Dafoe even comes across as sort of a real-life superhero (with one scene in particular)...
At least he got a Best Supporting Actor nom for it.
I'm a big fan of Sean Baker's other work (Tangerine, The Prince of Broadway, and Starlet), so had high hopes for The Florida Project.
And, I was not disappointed. Excellent film, that truly deserves all of the accolades/attention it's recently received. This film may as well have been a documentary, since the acting was so naturalistic & real. Note there are SPOILERS below - I'm not sure how to use spoiler tags on this forum.
Opening the film with the song "Celebration" was intentionally ironic, since the film was so grim. However, it really fit the scene it was played over - i.e., kids being kids.

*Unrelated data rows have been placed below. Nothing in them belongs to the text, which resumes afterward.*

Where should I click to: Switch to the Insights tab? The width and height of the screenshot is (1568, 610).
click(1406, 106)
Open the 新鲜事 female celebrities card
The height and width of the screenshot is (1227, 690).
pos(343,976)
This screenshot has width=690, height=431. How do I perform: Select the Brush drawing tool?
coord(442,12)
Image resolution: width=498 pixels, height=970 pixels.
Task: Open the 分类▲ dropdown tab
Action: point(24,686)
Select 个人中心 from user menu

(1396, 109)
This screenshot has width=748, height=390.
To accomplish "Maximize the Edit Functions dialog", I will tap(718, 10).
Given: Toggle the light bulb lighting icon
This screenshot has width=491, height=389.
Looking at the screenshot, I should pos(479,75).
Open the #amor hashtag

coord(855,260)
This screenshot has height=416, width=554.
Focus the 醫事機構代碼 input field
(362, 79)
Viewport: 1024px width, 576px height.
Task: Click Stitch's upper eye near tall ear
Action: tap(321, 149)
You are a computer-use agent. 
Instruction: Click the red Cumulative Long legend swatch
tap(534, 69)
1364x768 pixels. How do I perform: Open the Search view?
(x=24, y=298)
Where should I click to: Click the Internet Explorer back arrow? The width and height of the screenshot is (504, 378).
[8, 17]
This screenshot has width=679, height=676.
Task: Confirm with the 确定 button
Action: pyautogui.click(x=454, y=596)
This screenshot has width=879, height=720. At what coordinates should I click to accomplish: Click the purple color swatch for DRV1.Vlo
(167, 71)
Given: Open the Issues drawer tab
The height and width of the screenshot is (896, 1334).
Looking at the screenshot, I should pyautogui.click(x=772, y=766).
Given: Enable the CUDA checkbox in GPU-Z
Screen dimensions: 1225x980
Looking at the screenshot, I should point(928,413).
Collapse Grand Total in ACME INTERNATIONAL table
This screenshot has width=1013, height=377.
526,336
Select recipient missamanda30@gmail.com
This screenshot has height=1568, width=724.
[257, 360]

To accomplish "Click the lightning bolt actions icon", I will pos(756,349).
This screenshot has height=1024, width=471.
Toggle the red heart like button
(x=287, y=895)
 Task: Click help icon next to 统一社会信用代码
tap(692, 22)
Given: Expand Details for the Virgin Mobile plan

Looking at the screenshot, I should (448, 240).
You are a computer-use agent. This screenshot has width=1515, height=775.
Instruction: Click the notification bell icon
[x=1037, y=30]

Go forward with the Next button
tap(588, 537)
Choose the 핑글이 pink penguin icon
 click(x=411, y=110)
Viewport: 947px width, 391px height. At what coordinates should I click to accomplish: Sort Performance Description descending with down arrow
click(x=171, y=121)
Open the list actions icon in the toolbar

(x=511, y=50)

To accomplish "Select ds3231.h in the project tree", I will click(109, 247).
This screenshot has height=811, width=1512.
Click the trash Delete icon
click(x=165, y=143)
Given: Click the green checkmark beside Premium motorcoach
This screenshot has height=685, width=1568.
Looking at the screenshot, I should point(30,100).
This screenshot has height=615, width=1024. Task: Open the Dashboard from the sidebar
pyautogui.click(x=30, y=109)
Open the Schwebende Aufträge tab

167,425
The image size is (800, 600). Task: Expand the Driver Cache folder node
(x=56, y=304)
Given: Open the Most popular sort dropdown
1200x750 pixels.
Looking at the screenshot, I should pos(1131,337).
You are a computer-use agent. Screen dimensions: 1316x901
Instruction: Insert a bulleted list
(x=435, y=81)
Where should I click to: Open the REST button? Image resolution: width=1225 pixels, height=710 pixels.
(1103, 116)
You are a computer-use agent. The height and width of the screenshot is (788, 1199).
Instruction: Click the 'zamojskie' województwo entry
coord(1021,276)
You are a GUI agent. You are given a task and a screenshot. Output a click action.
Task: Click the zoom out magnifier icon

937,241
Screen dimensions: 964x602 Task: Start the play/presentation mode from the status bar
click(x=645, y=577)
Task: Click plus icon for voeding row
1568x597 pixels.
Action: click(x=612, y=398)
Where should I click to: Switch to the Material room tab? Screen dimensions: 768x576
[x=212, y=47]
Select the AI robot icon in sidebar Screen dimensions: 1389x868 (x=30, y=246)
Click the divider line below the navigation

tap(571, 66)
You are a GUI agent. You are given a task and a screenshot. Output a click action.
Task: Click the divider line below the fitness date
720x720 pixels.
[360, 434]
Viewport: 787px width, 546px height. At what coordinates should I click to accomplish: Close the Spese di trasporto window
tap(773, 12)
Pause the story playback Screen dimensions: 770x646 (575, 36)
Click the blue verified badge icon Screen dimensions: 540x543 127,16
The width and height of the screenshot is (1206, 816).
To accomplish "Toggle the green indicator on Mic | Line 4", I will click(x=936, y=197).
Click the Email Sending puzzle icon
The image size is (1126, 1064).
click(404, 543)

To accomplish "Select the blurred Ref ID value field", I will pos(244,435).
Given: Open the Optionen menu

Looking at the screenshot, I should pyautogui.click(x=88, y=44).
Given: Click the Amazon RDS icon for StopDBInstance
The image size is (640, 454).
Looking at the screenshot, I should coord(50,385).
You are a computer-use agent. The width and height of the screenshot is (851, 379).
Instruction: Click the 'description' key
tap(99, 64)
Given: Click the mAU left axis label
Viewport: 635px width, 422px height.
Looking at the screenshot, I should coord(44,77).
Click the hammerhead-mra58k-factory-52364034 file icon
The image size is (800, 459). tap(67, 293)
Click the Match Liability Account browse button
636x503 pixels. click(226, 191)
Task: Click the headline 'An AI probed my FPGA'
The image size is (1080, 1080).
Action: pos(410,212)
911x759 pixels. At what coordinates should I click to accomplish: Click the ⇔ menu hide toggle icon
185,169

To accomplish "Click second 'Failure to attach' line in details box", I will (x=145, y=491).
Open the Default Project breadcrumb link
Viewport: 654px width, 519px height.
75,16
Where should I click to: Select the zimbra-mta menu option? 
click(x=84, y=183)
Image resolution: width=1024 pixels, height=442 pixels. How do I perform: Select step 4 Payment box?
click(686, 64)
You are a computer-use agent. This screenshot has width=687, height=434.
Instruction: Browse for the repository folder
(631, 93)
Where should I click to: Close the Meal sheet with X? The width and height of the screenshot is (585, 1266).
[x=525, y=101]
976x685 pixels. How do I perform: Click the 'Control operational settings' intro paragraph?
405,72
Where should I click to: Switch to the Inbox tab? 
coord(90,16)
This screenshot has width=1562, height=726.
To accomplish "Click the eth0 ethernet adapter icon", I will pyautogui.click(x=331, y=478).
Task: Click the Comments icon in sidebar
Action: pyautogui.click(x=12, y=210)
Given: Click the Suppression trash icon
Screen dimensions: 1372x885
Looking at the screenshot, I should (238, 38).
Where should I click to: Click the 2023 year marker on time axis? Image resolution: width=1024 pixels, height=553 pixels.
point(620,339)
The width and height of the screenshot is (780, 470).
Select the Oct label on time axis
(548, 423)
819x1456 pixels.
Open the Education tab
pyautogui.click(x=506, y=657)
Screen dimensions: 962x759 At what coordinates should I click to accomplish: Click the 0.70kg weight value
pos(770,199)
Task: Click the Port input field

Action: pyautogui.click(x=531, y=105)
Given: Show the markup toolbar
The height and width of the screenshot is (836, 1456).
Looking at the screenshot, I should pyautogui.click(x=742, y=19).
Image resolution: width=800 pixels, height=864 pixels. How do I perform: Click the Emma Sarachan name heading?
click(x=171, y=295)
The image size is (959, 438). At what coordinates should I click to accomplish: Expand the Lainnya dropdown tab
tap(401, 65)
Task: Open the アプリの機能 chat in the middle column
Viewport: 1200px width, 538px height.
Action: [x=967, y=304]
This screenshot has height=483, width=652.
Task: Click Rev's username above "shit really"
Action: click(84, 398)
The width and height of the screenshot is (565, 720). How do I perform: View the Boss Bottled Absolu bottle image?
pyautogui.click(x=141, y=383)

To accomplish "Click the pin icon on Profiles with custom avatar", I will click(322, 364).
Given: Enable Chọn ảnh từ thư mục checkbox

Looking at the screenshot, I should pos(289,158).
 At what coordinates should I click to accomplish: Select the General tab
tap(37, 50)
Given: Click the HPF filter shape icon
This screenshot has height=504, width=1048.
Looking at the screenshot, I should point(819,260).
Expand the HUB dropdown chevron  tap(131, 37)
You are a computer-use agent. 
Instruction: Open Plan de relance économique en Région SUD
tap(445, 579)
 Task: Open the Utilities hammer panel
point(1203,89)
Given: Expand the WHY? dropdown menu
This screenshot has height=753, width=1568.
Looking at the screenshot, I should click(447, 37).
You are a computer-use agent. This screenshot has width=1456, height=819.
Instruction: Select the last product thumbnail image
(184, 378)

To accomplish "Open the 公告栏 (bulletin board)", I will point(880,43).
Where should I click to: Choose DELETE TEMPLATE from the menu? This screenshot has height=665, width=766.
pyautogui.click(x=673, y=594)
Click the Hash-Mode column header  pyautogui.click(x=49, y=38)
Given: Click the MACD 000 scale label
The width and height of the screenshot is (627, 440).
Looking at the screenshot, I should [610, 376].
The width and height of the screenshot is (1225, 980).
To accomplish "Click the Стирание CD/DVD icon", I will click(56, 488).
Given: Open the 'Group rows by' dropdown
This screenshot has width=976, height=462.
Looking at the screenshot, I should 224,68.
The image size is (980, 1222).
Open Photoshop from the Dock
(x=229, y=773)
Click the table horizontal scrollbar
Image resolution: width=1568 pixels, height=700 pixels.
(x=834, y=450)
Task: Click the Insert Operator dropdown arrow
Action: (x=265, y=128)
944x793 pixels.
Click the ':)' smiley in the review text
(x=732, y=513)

Setting the film in Florida was a good move. I don't live there - but - like a lot of others (I'm sure), when I think about that state my first thoughts are that tourists go there to vacation & older people go there to retire. So, showcasing the extreme poverty on the fringes of Disneyworld (and the other local businesses that catered to tourists in the area) was quite eye-opening, since this is not the picture that most people have of Florida.
I didn't see this film as having one particular star, but the stand-outs were definitely the little actress who played Mooney & Willem Dafoe.
Though Dafoe was the only big-name Hollywood actor in the film, he definitely disappeared into his role as Bobby (the apartment manager) to a great extent. He had a thankless job, and had to be maintenance person, de-facto social worker, etc.
My favorite sequence in the movie was when Bobby noticed that creepy old guy talking to the kids, and then distracted him by pretending to be nice to him by buying him a drink....and then surprising the guy by knocking the drink out of his hand and kicking the scum-bag off the property - classic!
Haley was a truly despicable person & it was difficult to feel sorry for her. She should never have had children in the first place. And, the fact that Haley ended up beating the crap out of her former friend (who had previously helped her & her kids by giving them free food) was heinous & sickening.
That all being said, I see a lot of these angry homeless/poor people out there, who end up taking out their aggression/frustration on others because they're powerless to help themselves. Sad and pathetic - unfortunately, these people will always be around.
That also being said, I also see a lot of other hard-working poor people who have class & character - despite having very little money.
I did feel sorry for Mooney & the other children in the film. They are the real victims of their parents' actions/inactions.
Last edited by Rick Deckard on Mar 13th, 2018 at 08:32 PM
Yeah I thought this movie was great, too. It was a lot better than some of the best picture nominees, that's for sure. Dafoe definitely did blend perfectly into his role. I found the entire film absolutely mesmerizing, such a unique perspective. And yeah, the pedophile scene was absolutely classic!